Три лодки неслись к белому коралловому берегу. За ним, на краю кокосовой рощи, виднелось несколько покрытых травой хижин, и десятка два возбужденных туземцев широко открытыми глазами взирали на пылающее судно, подплывшее к их земле.
Лодки причалили, и они сошли на белый берег.
— А теперь, — сказал Мак-Кой, — я должен подумать о возвращении на Питкэрн.
ПРИКЛЮЧЕНИЯ РЫБАЧЬЕГО ПАТРУЛЯ
Залив Сан-Франциско настолько велик, что нередко во время штормов бывает опаснее для океанских судов, чем сам океан в минуты своего гнева. В водах залива водится множество всякой рыбы, и поверхность его постоянно бороздят кили всевозможных рыбачьих лодок, которыми управляют рыбаки самых разных национальностей. Чтобы охранять рыбу от этого пестрого рыбачьего населения, было издано немало мудрых законов и существует специальный рыбачий патруль, в обязанности которого входит их соблюдение. Временами рыбачьему патрулю приходится трудно: в истории его насчитывается не один убитый дозорный и не одно поражение, но память о множестве погибших при незаконной ловле рыбаков свидетельствует и об одержанных им победах.

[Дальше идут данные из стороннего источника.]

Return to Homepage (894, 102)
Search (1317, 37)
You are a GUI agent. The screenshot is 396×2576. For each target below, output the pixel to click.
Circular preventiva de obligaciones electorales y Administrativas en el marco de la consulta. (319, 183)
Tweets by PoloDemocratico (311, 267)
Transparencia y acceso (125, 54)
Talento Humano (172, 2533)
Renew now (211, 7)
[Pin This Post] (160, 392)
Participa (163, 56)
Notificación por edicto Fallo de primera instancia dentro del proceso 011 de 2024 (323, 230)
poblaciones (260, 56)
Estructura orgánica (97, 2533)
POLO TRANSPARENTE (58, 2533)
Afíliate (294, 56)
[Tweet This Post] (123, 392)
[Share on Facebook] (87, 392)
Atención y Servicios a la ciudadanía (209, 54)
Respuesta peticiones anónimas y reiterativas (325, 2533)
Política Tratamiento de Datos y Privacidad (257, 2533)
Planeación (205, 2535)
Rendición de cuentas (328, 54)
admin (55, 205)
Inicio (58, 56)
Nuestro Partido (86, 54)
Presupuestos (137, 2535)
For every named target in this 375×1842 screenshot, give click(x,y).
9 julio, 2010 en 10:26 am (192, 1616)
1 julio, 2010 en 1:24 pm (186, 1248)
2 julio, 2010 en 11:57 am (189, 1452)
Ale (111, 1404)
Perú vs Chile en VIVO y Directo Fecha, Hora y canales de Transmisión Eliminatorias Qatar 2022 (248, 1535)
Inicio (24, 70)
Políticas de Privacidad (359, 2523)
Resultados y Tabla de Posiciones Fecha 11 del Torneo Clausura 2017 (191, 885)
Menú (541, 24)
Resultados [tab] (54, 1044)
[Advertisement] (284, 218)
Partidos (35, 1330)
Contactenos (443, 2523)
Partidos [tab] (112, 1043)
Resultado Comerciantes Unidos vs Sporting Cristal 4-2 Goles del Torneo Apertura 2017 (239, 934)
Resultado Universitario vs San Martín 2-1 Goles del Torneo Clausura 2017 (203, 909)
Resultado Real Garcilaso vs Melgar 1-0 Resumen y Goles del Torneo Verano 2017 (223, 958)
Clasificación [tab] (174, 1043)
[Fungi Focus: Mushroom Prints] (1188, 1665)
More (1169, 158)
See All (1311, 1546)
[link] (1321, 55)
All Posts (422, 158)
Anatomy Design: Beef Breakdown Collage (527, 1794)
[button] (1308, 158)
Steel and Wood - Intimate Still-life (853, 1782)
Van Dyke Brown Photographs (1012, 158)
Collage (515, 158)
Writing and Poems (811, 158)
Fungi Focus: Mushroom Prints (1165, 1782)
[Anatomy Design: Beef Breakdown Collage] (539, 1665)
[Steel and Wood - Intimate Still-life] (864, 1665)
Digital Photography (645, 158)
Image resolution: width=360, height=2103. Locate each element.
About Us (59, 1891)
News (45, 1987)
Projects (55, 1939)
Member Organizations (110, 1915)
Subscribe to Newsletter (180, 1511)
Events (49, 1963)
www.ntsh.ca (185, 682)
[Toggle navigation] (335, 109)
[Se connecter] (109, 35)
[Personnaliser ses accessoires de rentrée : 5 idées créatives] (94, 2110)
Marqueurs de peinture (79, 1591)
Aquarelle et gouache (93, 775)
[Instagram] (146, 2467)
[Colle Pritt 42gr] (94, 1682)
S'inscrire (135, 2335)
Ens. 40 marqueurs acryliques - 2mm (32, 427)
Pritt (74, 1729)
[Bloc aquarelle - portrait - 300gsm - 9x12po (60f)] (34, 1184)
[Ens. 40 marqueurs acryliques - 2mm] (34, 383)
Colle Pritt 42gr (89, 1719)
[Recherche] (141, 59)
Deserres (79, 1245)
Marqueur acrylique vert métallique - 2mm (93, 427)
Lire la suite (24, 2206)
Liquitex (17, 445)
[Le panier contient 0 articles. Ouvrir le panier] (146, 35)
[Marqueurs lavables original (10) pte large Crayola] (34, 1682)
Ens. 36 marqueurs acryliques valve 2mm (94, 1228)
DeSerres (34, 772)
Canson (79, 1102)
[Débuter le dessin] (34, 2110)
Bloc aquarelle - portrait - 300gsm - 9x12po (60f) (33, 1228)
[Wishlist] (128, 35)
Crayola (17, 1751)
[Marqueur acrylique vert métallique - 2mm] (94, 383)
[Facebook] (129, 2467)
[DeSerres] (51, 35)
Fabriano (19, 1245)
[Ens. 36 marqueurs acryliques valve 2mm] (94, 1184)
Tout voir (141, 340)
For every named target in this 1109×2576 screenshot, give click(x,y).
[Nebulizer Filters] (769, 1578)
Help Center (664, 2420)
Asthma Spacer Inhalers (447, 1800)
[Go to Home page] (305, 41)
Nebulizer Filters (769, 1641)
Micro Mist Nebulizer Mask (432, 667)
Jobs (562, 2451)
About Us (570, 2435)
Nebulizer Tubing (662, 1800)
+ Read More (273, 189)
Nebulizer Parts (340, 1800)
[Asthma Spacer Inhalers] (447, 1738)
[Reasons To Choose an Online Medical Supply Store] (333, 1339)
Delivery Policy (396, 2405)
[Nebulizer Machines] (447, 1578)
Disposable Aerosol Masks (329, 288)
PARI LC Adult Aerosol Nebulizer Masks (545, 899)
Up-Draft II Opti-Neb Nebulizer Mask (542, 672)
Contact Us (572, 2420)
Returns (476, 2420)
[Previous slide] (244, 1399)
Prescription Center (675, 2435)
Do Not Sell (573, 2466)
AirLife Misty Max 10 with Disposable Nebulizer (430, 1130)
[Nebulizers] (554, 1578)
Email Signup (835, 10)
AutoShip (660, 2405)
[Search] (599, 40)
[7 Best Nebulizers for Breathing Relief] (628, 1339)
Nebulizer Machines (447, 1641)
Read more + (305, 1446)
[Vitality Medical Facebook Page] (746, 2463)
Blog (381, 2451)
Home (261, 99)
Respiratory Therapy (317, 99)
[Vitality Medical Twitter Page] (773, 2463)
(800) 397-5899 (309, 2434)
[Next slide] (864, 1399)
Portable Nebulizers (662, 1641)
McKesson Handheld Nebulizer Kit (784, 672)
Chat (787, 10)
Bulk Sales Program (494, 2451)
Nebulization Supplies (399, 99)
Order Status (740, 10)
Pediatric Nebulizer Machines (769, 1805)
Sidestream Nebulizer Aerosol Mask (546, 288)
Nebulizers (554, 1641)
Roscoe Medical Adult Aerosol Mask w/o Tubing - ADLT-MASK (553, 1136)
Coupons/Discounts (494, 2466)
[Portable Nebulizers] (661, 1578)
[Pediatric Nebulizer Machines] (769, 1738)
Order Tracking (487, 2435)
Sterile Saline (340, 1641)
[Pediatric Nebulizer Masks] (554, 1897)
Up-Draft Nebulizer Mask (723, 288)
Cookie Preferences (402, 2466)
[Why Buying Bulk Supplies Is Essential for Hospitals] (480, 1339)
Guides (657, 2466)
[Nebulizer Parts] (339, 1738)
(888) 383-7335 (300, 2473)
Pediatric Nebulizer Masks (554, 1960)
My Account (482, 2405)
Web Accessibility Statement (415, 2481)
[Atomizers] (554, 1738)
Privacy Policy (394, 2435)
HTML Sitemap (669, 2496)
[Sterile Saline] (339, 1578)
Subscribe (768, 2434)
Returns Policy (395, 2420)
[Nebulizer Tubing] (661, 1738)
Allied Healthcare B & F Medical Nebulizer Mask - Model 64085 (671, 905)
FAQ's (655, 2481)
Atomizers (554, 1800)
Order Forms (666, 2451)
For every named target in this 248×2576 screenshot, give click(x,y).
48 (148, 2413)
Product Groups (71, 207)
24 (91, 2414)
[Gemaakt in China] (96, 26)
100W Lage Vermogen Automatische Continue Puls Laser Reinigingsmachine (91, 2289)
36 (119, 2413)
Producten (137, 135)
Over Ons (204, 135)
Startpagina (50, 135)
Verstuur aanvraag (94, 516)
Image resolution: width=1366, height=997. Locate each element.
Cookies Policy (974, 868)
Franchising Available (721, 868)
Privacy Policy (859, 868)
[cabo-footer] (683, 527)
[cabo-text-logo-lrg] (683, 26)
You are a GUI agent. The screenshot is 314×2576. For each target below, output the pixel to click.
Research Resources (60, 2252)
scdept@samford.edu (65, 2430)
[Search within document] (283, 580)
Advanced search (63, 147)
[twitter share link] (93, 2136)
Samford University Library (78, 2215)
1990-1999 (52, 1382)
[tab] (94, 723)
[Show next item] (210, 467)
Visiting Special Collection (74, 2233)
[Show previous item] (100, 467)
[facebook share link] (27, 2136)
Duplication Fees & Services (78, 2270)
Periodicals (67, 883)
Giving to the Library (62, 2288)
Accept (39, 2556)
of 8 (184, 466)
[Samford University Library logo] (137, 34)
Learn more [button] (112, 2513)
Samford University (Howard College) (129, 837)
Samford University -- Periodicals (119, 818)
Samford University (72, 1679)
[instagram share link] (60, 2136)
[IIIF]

Самыми отчаянными среди рыбаков считаются китайцы, занимающиеся ловлей креветок. Креветки обычно ползут по дну огромными стаями, направляясь к пресной воде, и, добравшись до нее, снова поворачивают обратно в море. Во время приливов и отливов китайцы опускают на дно большие сети, креветки заползают в их зияющие пасти и оттуда отправляются уже непосредственно в кипящие котлы. В этом не было бы ничего худого, если бы петли сетей не оплетались настолько густо, что самая крошечная рыбешка, только-только народившаяся на свет и не имеющая даже дюйма в длину, не в состоянии пройти сквозь них. Прелестные берега мыса Педро и Пабло, где расположены поселки рыбаков, занимающихся ловлей креветок, сделались просто отвратительными от зловония, издаваемого мириадами разлагающихся рыб. И вот в обязанности рыбачьего патруля входит и борьба с этой хищнической ловлей.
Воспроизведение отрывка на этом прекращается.